23 listopada 2014

Emocje

Czuję się przygnębiona. Za oknem już ciemno i zimno, a ja pragnę ciepłych promieni słońca na policzkach! Boję się tej zimy.. U mnie już nawet padał śnieg z deszczem. Najchętniej wyjechałabym gdzieś, gdzie jest cały czas ciepło. Świąt też nie lubię. Pewnie zmienię zdanie kiedy będę mieć już własny dom, męża i dzieci. Zobaczę wtedy uśmiech na ich twarzach, marudzenie, że już pora otwierać prezenty i inne zachowania.
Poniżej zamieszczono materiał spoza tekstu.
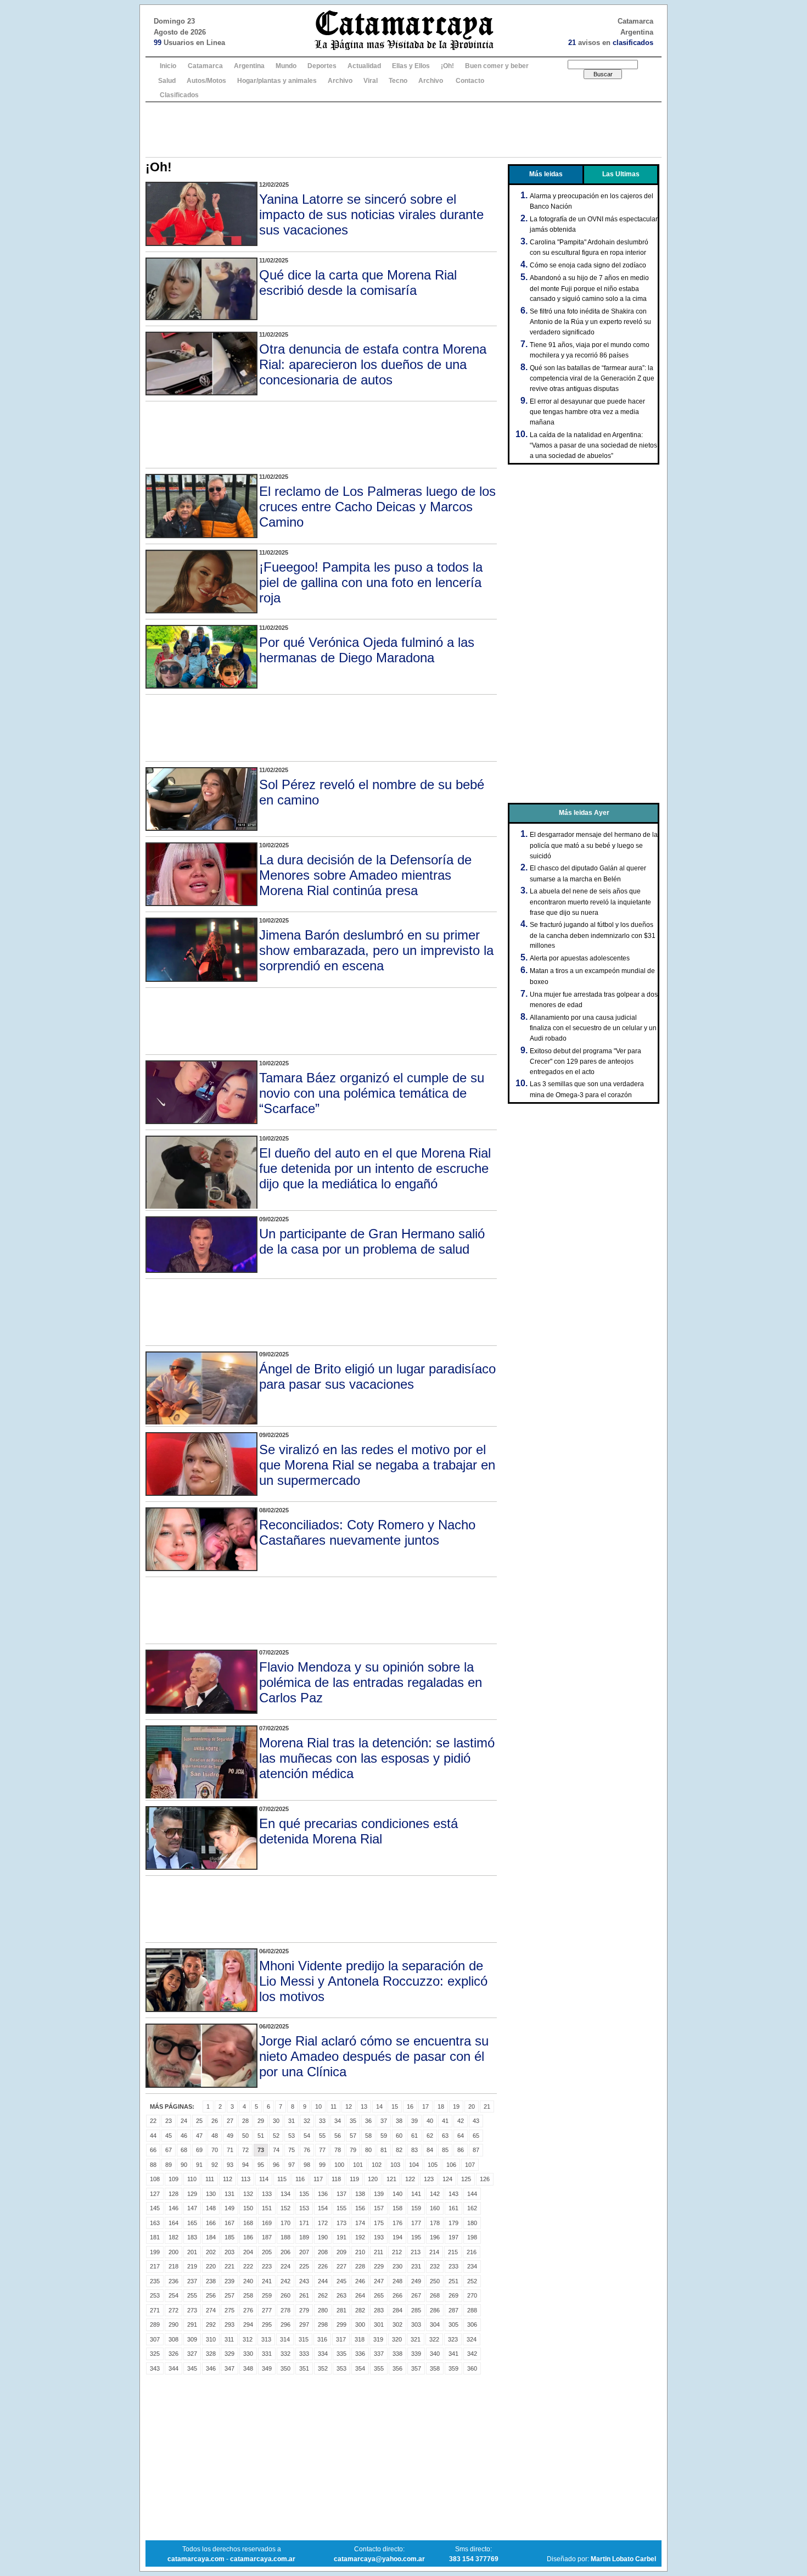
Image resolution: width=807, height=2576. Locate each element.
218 (173, 2266)
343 (155, 2368)
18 (441, 2106)
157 (379, 2208)
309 (192, 2339)
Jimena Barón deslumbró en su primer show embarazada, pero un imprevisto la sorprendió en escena (376, 950)
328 (211, 2353)
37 (383, 2120)
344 (173, 2368)
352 (323, 2368)
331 (267, 2353)
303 (416, 2324)
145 (155, 2208)
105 (433, 2164)
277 (267, 2310)
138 (360, 2194)
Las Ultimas (621, 174)
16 (410, 2106)
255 (192, 2295)
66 (153, 2150)
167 (229, 2223)
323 (453, 2339)
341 (453, 2353)
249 (416, 2281)
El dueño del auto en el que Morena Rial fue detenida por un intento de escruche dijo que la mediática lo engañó (375, 1168)
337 (379, 2353)
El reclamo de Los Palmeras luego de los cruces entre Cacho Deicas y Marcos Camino (377, 506)
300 (360, 2324)
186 (248, 2237)
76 (307, 2150)
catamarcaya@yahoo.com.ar (379, 2559)
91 (199, 2164)
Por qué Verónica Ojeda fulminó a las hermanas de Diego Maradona (366, 650)
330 (248, 2353)
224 (285, 2266)
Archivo (340, 81)
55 (322, 2135)
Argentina (249, 66)
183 (192, 2237)
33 (322, 2120)
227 (341, 2266)
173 (341, 2223)
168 (248, 2223)
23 (168, 2120)
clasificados (633, 42)
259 (267, 2295)
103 (395, 2164)
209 (341, 2252)
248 (397, 2281)
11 (333, 2106)
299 (341, 2324)
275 (229, 2310)
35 (353, 2120)
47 (199, 2135)
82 (399, 2150)
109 (173, 2179)
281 (341, 2310)
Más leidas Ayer (584, 813)
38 (399, 2120)
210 (360, 2252)
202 (211, 2252)
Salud (167, 81)
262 (323, 2295)
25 (199, 2120)
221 (229, 2266)
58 (368, 2135)
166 (211, 2223)
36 (368, 2120)
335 (341, 2353)
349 (267, 2368)
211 (378, 2252)
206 (285, 2252)
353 (341, 2368)
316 (322, 2339)
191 (341, 2237)
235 (155, 2281)
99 (322, 2164)
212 (397, 2252)
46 (184, 2135)
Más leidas (546, 174)
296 (285, 2324)
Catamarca (205, 66)
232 (435, 2266)
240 (248, 2281)
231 (416, 2266)
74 (276, 2150)
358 (435, 2368)
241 (267, 2281)
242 (285, 2281)
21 (487, 2106)
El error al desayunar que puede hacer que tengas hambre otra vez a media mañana (587, 412)
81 (383, 2150)
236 (173, 2281)
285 (416, 2310)
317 (341, 2339)
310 (211, 2339)
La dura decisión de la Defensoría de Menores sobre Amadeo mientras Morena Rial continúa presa (365, 875)
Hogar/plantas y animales (277, 81)
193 (379, 2237)
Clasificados (179, 95)
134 (285, 2194)
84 (430, 2150)
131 (229, 2194)
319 (378, 2339)
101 (358, 2164)
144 (472, 2194)
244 (323, 2281)
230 (397, 2266)
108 (155, 2179)
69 (199, 2150)
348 (248, 2368)
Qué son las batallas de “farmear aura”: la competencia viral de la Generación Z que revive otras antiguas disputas (592, 378)
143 (453, 2194)
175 (379, 2223)
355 (379, 2368)
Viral (370, 81)
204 (248, 2252)
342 (472, 2353)
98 (307, 2164)
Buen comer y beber (497, 66)
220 (211, 2266)
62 (430, 2135)
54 (307, 2135)
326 (173, 2353)
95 (260, 2164)
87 (476, 2150)
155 (341, 2208)
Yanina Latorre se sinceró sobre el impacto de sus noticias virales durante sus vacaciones (371, 214)
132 (248, 2194)
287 (453, 2310)
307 (155, 2339)
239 (229, 2281)
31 (291, 2120)
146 (173, 2208)
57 (353, 2135)
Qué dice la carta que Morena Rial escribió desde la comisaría (358, 282)
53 (291, 2135)
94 (245, 2164)
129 (192, 2194)
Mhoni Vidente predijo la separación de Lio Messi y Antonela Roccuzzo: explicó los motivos (373, 1981)
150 (248, 2208)
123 (429, 2179)
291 (192, 2324)
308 (173, 2339)
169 (267, 2223)
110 (192, 2179)
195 (416, 2237)
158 (397, 2208)
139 (379, 2194)
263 (341, 2295)
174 (360, 2223)
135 (304, 2194)
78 (337, 2150)
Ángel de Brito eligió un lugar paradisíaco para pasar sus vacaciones (377, 1376)
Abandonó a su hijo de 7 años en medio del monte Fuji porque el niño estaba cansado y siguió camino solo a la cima (589, 288)
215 (453, 2252)
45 (168, 2135)
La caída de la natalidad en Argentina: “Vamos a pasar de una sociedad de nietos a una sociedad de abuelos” (593, 445)
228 (360, 2266)
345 (192, 2368)
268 (435, 2295)
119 (354, 2179)
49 (230, 2135)
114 (263, 2179)
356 (397, 2368)
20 (471, 2106)
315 (304, 2339)
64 (460, 2135)
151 (267, 2208)
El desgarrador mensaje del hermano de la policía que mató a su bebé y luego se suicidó (594, 845)
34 (337, 2120)
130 (211, 2194)
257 (229, 2295)
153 (304, 2208)
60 (399, 2135)
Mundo (286, 66)
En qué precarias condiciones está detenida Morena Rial (358, 1831)
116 (300, 2179)
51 (260, 2135)
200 (173, 2252)
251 (453, 2281)
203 (229, 2252)
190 (323, 2237)
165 (192, 2223)
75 (291, 2150)
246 (360, 2281)
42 (460, 2120)
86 (460, 2150)
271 (155, 2310)
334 (323, 2353)
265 (379, 2295)
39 (414, 2120)
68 (184, 2150)
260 (285, 2295)
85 (445, 2150)
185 (229, 2237)
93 (230, 2164)
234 (472, 2266)
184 (211, 2237)
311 (229, 2339)
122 (410, 2179)
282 (360, 2310)
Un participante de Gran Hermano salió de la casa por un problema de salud (372, 1241)
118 (336, 2179)
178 (435, 2223)
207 (304, 2252)
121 (391, 2179)
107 (470, 2164)
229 (379, 2266)
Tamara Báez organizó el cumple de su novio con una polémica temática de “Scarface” (371, 1093)
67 (168, 2150)
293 (229, 2324)
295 (267, 2324)
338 (397, 2353)
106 (451, 2164)
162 (472, 2208)
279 (304, 2310)
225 (304, 2266)
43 (476, 2120)
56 (337, 2135)
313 (266, 2339)
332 (285, 2353)
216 (472, 2252)
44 (153, 2135)
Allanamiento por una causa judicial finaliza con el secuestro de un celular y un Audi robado (593, 1028)
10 (318, 2106)
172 (323, 2223)
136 (323, 2194)
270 (472, 2295)
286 (435, 2310)
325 (155, 2353)
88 (153, 2164)
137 (341, 2194)
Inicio (168, 66)
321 (416, 2339)
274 (211, 2310)
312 (248, 2339)
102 (377, 2164)
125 (466, 2179)
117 (318, 2179)
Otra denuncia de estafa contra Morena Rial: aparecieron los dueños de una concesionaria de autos (372, 364)
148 (211, 2208)
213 (416, 2252)
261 (304, 2295)
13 (364, 2106)
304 (435, 2324)
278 (285, 2310)
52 (276, 2135)
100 (339, 2164)
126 (485, 2179)
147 (192, 2208)
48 (214, 2135)
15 (394, 2106)
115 (282, 2179)
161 (453, 2208)
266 (397, 2295)
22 (153, 2120)
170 (285, 2223)
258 (248, 2295)
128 (173, 2194)
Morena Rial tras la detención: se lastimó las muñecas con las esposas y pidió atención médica (377, 1758)
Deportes (322, 66)
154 (323, 2208)
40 (430, 2120)
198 (472, 2237)
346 (211, 2368)
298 (323, 2324)
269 (453, 2295)
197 (453, 2237)
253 (155, 2295)
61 (414, 2135)
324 (472, 2339)
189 (304, 2237)
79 (353, 2150)
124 (447, 2179)
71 (230, 2150)
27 (230, 2120)
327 (192, 2353)
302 (397, 2324)
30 (276, 2120)
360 (472, 2368)
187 (267, 2237)
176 (397, 2223)
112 (227, 2179)
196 (435, 2237)
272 (173, 2310)
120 (373, 2179)
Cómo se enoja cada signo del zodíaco (588, 265)
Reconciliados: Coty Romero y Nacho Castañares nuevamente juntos (367, 1532)
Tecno (398, 81)
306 (472, 2324)
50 (245, 2135)
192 (360, 2237)
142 (435, 2194)
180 (472, 2223)
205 (267, 2252)
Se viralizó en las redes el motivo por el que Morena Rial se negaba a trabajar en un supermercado (377, 1465)
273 (192, 2310)
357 (416, 2368)
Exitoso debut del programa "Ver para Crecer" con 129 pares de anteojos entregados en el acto (585, 1061)
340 (435, 2353)
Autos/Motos (206, 81)
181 (155, 2237)
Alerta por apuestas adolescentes (580, 958)
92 (214, 2164)
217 (155, 2266)
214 (434, 2252)
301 (379, 2324)
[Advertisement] (403, 129)
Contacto (470, 81)
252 (472, 2281)
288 (472, 2310)
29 (260, 2120)
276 (248, 2310)
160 (435, 2208)
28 (245, 2120)
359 (453, 2368)
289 (155, 2324)
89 (168, 2164)
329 (229, 2353)
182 (173, 2237)
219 (192, 2266)
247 (379, 2281)
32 (307, 2120)
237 (192, 2281)
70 (214, 2150)
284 (397, 2310)
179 (453, 2223)
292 (211, 2324)
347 (229, 2368)
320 (397, 2339)
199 (155, 2252)
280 (323, 2310)
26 (214, 2120)
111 (209, 2179)
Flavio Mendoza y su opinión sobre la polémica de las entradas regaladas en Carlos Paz (370, 1682)
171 (304, 2223)
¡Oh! (447, 66)
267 (416, 2295)
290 (173, 2324)
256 (211, 2295)
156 (360, 2208)
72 (245, 2150)
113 (245, 2179)
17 (425, 2106)
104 (414, 2164)
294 (248, 2324)
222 (248, 2266)
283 (379, 2310)
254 (173, 2295)
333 (304, 2353)
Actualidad (364, 66)
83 (414, 2150)
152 (285, 2208)
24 (184, 2120)
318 (360, 2339)
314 (285, 2339)
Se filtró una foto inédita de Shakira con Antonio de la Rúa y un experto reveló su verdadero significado (590, 322)
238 (211, 2281)
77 (322, 2150)
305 (453, 2324)
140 (397, 2194)
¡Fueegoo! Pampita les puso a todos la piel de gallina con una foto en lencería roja (371, 582)
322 (434, 2339)
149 (229, 2208)
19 (456, 2106)
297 (304, 2324)
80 (368, 2150)
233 (453, 2266)
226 (323, 2266)
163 (155, 2223)
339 (416, 2353)
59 (383, 2135)
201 (192, 2252)
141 (416, 2194)
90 (184, 2164)
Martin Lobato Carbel (623, 2559)
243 (304, 2281)
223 (267, 2266)
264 (360, 2295)
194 (397, 2237)
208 (323, 2252)
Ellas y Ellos (411, 66)
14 (379, 2106)
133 (267, 2194)
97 (291, 2164)
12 (348, 2106)
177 (416, 2223)
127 (155, 2194)
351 (304, 2368)
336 (360, 2353)
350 (285, 2368)
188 (285, 2237)
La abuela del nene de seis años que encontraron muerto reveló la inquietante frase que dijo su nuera (590, 901)
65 (476, 2135)
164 (173, 2223)
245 (341, 2281)
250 (435, 2281)
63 (445, 2135)
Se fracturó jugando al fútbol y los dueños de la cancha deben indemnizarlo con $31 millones (592, 935)
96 (276, 2164)
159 (416, 2208)
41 (445, 2120)
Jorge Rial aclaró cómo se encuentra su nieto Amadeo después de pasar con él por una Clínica (374, 2056)
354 (360, 2368)
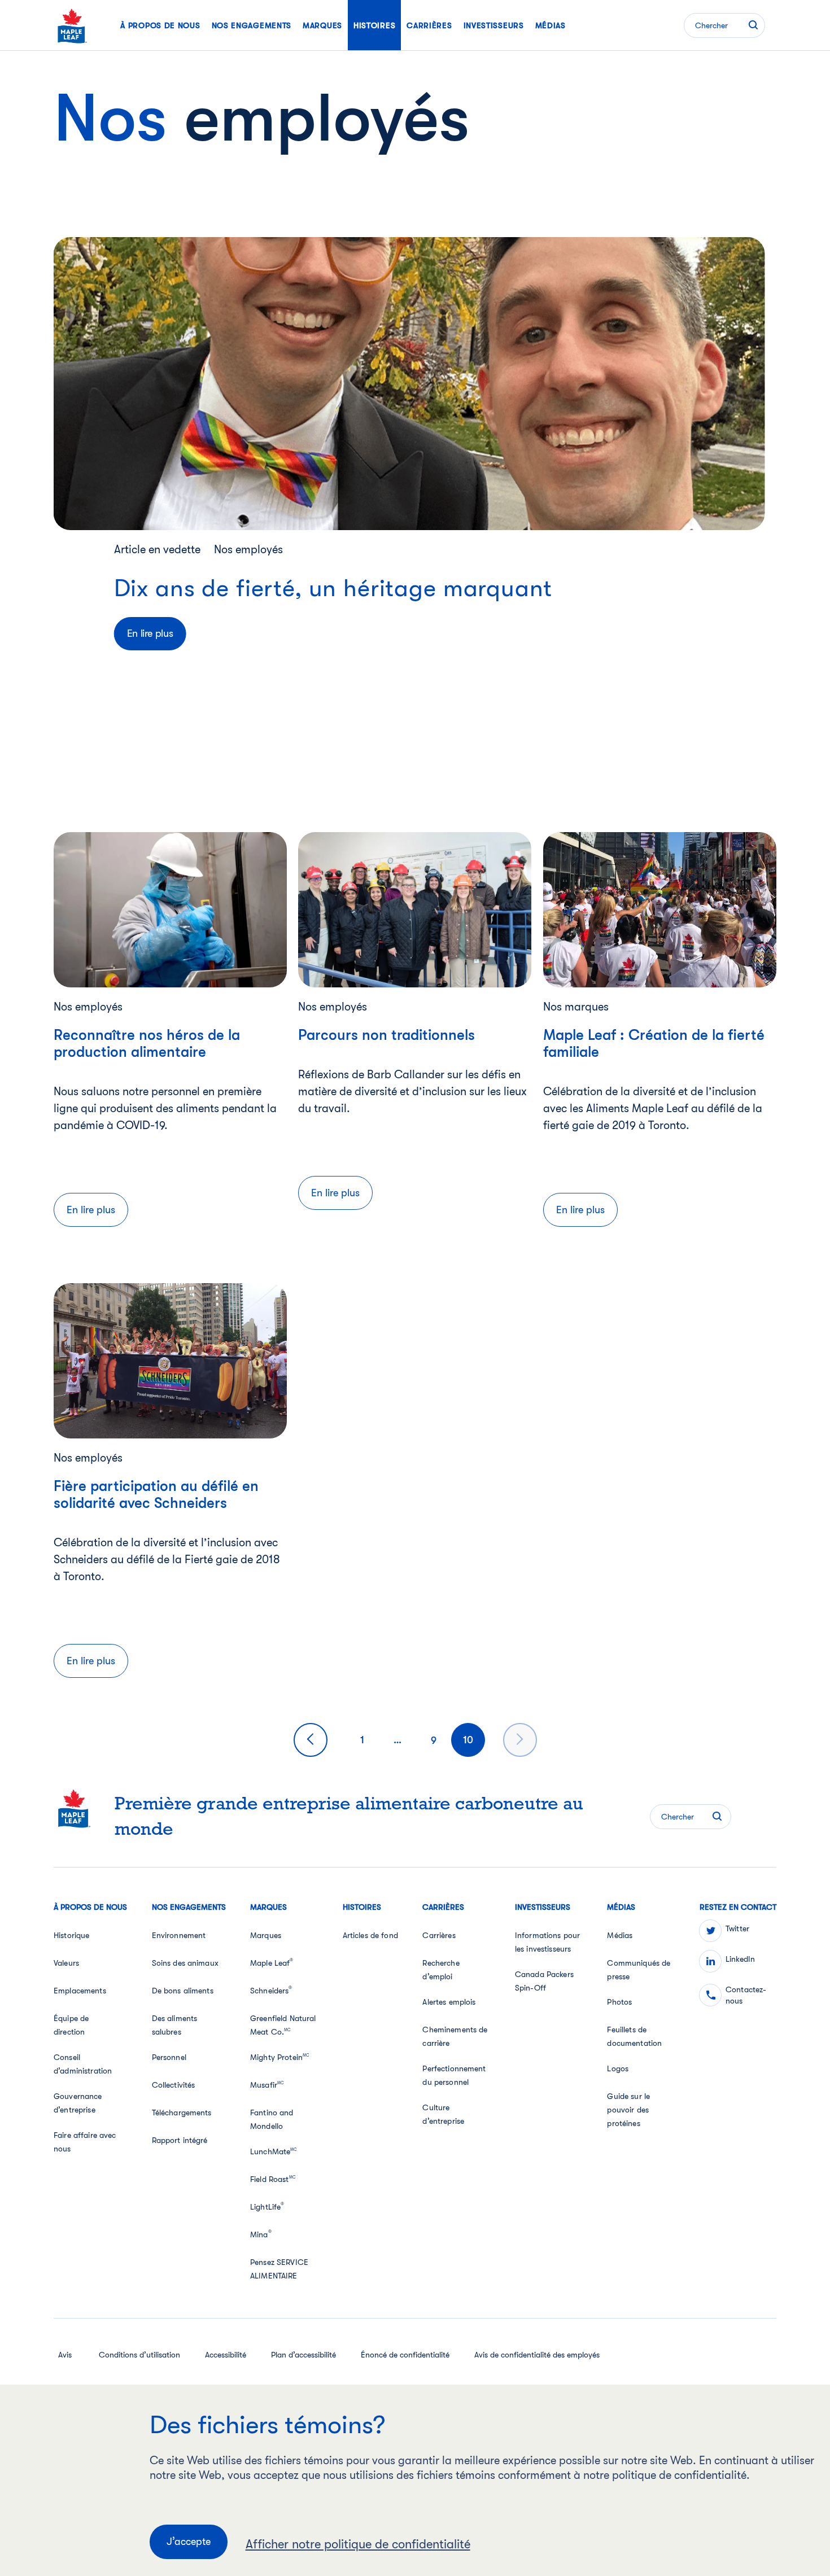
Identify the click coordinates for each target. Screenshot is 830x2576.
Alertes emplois (448, 2001)
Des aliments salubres (175, 2025)
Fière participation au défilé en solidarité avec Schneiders (156, 1494)
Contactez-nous (746, 1995)
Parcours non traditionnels (386, 1035)
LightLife (267, 2206)
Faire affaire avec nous (85, 2142)
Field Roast (272, 2179)
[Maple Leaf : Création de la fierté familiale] (659, 909)
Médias (619, 1935)
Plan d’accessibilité (303, 2354)
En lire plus (150, 633)
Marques (265, 1935)
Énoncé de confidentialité (405, 2354)
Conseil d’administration (83, 2064)
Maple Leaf (272, 1962)
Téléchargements (182, 2112)
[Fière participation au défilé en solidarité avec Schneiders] (170, 1360)
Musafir (266, 2084)
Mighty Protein (279, 2057)
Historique (71, 1935)
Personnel (169, 2057)
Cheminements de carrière (454, 2036)
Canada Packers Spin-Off (544, 1981)
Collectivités (173, 2084)
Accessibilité (225, 2354)
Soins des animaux (185, 1962)
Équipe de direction (71, 2025)
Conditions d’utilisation (139, 2354)
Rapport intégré (180, 2140)
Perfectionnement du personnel (454, 2075)
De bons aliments (182, 1990)
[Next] (520, 1740)
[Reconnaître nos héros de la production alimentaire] (170, 909)
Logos (617, 2068)
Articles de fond (370, 1935)
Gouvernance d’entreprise (78, 2103)
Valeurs (66, 1962)
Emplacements (80, 1990)
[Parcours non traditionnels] (414, 909)
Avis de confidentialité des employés (537, 2354)
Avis (65, 2354)
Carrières (438, 1935)
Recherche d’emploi (440, 1969)
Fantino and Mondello (272, 2119)
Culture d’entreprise (443, 2114)
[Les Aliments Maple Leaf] (72, 25)
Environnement (179, 1935)
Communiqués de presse (638, 1969)
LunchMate (273, 2151)
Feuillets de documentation (634, 2036)
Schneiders (271, 1990)
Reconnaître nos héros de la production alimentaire (147, 1043)
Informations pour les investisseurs (547, 1942)
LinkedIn (740, 1958)
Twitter (737, 1928)
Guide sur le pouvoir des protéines (628, 2110)
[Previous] (310, 1740)
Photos (619, 2001)
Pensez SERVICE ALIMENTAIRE (279, 2269)
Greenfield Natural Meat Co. (283, 2025)
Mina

Jednak nie o same święta tutaj chodzi, nie chodzi o Boga, lecz o ten dzień wolny, który będę mogła spędzić z rodziną. Będąc małą dziewczynką, często smutną nie zdawałam sobie sprawy, że może być jeszcze trudniej, że życie to tak naprawdę utarty schemat: praca, dom, praca, dom.. Och jakże wspaniale byłoby być zabezpieczonym finansowo już do końca życia. W tym codziennym zabieganiu człowiek zapomina o swoich marzeniach i celach lub nie ma czasu, aby o nich myśleć. To przykre. Przykre jest też to, że im człowiek bardziej się stara i nawet uda mu się dopiąć swego to czasami na marne. Z każdym kolejnym dniem spadam na dno, na dół, pod ziemię, niszczę dawno już zamkniętą szafę i uwalniam te wszystkie złe emocje. Kurwa.